Metrics (with reference):
- **KS statistic** (continuous distribution)
- **Quantile diffs** (q05/q25/q50/q75/q95)
- **Lag1 correlation diff** (temporal structure)
- **Discrete JSD** over vocab frequency
- **Invalid token counts**
**指标汇总与对比脚本:** `example/summary_metrics.py`
- 输出 avg_ks / avg_jsd / avg_lag1_diff
- 追加记录到 `example/results/metrics_history.csv`
- 如果存在上一次记录,输出 delta新旧对比
**分布诊断脚本(逐特征 KS/CDF** `example/diagnose_ks.py`
- 输出 `example/results/ks_per_feature.csv`(每个连续特征 KS
- 输出 `example/results/cdf_<feature>.svg`(真实 vs 生成 CDF
- 统计生成数据是否堆积在边界gen_frac_at_min / gen_frac_at_max
Recent run (user-reported, Windows):
- avg_ks 0.7096 / avg_jsd 0.03318 / avg_lag1_diff 0.18984
---
## 10. Automation / 自动化
`example/run_all.py` runs all stages with config-driven paths.
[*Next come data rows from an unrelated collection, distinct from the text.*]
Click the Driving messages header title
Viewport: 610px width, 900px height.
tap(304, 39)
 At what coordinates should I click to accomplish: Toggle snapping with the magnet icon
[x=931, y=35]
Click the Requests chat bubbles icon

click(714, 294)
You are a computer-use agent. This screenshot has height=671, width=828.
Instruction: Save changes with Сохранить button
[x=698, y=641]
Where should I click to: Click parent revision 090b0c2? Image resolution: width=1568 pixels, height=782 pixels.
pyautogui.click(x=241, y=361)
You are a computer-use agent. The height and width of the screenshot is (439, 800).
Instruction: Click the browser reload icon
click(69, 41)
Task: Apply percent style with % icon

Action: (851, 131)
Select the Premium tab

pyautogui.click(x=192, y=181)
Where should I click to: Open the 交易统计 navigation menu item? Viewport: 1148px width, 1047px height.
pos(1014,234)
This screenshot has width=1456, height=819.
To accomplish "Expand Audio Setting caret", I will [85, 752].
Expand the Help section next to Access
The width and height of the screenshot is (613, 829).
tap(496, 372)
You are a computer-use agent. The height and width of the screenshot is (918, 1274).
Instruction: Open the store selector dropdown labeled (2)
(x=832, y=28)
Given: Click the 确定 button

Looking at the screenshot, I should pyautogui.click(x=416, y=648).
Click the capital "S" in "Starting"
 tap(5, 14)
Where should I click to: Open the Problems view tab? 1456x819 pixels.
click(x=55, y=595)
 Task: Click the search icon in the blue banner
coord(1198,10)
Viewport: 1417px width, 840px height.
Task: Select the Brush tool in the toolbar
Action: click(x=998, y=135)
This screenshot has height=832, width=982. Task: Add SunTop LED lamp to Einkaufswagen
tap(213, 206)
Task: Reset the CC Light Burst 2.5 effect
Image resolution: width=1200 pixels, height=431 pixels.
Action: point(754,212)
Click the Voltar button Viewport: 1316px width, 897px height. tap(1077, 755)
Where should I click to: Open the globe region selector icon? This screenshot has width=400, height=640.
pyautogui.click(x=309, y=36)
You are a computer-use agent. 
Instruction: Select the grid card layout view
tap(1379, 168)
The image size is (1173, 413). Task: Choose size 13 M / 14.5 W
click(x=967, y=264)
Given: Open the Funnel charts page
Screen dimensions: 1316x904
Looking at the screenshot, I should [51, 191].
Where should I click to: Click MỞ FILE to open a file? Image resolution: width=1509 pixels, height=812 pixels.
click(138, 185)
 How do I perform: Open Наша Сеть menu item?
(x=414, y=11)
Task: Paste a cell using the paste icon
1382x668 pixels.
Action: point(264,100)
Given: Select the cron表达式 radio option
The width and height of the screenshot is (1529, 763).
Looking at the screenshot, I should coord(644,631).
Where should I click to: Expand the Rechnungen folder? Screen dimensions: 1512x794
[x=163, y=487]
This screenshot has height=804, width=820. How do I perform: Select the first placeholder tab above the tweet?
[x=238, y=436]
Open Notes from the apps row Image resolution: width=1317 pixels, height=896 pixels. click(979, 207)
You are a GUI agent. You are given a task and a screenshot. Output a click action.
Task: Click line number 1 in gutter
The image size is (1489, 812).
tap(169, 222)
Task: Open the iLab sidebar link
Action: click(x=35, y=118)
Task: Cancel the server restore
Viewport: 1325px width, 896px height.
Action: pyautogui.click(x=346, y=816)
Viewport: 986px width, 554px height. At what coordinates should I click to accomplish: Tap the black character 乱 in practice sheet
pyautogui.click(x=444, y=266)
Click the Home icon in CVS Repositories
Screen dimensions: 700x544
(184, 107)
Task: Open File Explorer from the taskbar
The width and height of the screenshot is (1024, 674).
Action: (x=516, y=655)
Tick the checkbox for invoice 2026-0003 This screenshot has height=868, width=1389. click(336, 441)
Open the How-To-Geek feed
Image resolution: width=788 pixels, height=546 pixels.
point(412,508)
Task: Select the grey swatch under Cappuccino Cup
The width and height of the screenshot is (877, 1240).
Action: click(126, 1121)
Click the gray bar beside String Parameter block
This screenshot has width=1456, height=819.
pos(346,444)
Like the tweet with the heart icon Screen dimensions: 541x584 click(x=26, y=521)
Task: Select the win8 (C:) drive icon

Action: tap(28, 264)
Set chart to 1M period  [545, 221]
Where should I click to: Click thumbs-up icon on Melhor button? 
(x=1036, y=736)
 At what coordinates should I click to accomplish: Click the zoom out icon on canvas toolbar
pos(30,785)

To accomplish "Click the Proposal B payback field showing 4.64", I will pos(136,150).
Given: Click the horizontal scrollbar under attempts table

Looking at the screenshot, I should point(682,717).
`example/run_compare.py` can run a baseline vs temporal config and compute metric deltas.
---
## 11. Key Engineering Decisions / 关键工程决策
- Mixed-type diffusion: continuous + discrete split
- Two-stage training: temporal backbone first, diffusion on residuals
- Switchable backbone: GRU vs Transformer encoder for the diffusion model
- Positional + time embeddings for stability
- Optional inverse-variance weighting for continuous loss
- Log1p transforms for heavy-tailed signals
---
## 12. Code Map (Key Files) / 代码索引
- Core model: `example/hybrid_diffusion.py`
- Training: `example/train.py`
- Temporal GRU: `example/hybrid_diffusion.py` (`TemporalGRUGenerator`)
- Data prep: `example/prepare_data.py`
- Data utilities: `example/data_utils.py`
- Sampling: `example/sample.py`
- Export: `example/export_samples.py`
- Evaluation: `example/evaluate_generated.py`
- Pipeline: `example/run_all.py`
- Config: `example/config.json`
---
## 13. Known Issues / Current Limitations / 已知问题
- KS may remain high → continuous distribution mismatch
- Lag1 may fluctuate → distribution vs temporal trade-off
- Continuous loss may dominate → needs careful weighting
- Transformer backbone may change stability; needs systematic comparison
---
## 14. Suggested Next Steps / 下一步建议
- Compare GRU vs Transformer backbone using `run_compare.py`
- Explore **vprediction** for continuous branch
- Strengthen discrete diffusion (e.g., D3PM-style transitions)
---
## 15. Summary / 总结
This project implements a **two-stage hybrid diffusion model** for ICS feature sequences: a GRU-based temporal backbone first models sequence trends, then diffusion learns residual corrections. The pipeline covers data prep, two-stage training, sampling, export, and evaluation. The main research challenge remains in balancing **distributional fidelity (KS)** and **temporal consistency (lag1)**.
本项目实现了**两阶段混合扩散模型**:先用 GRU 时序骨干学习趋势,再用扩散学习残差校正。系统包含完整训练与评估流程。主要挑战仍是**分布对齐KS与时序一致性lag1之间的平衡**。